TASK DIRECTIONS — Every record needs to be restated word for word.

*** Begin section ***

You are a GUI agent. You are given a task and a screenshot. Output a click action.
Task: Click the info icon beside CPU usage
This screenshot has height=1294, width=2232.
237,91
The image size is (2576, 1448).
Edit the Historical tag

*** End section ***

SOLUTION BELOW —
You are a GUI agent. You are given a task and a screenshot. Output a click action.
Task: Click the info icon beside CPU usage
This screenshot has height=1294, width=2232.
237,91
The image size is (2576, 1448).
Edit the Historical tag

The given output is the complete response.